### EXERCISE TASK
In the records below, format the lines from the one containing "Locate an element" through the one containing "center [235, 16].", both included, as a numbered list with blank lines omitted.

- - - -

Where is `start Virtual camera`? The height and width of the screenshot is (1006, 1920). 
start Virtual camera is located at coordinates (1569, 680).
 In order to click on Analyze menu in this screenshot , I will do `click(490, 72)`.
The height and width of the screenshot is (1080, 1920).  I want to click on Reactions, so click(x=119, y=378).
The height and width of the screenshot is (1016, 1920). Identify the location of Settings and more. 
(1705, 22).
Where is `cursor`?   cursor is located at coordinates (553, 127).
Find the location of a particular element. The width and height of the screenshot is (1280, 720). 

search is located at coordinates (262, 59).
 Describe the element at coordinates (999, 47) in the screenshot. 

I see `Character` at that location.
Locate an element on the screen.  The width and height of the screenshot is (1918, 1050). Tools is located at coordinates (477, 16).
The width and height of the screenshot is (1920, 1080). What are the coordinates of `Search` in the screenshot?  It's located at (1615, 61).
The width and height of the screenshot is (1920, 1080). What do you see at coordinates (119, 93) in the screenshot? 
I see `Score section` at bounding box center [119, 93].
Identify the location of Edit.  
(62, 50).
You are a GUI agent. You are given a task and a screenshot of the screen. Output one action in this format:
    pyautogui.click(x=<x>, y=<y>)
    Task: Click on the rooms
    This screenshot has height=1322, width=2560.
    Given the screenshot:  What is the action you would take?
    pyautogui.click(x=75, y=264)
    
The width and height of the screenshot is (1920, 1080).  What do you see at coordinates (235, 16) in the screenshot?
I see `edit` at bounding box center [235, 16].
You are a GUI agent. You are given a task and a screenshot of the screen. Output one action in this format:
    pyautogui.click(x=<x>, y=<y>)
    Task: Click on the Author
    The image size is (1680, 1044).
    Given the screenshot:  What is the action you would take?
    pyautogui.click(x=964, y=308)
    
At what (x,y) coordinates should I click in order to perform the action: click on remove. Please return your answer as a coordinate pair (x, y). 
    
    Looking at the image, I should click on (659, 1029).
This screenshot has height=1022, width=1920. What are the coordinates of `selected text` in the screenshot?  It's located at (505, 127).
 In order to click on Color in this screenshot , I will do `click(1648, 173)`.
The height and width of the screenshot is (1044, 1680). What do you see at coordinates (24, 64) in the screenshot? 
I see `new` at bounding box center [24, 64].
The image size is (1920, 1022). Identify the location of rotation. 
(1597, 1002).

- - - -

### WORKED ANSWER
1. Locate an element on the screen.  The width and height of the screenshot is (1918, 1050). Tools is located at coordinates (477, 16).
2. The width and height of the screenshot is (1920, 1080). What are the coordinates of `Search` in the screenshot?  It's located at (1615, 61).
3. The width and height of the screenshot is (1920, 1080). What do you see at coordinates (119, 93) in the screenshot? 
4. I see `Score section` at bounding box center [119, 93].
5. Identify the location of Edit.  
6. (62, 50).
7. You are a GUI agent. You are given a task and a screenshot of the screen. Output one action in this format:
8.     pyautogui.click(x=<x>, y=<y>)
9.     Task: Click on the rooms
10.     This screenshot has height=1322, width=2560.
11.     Given the screenshot:  What is the action you would take?
12.     pyautogui.click(x=75, y=264)
13. The width and height of the screenshot is (1920, 1080).  What do you see at coordinates (235, 16) in the screenshot?
14. I see `edit` at bounding box center [235, 16].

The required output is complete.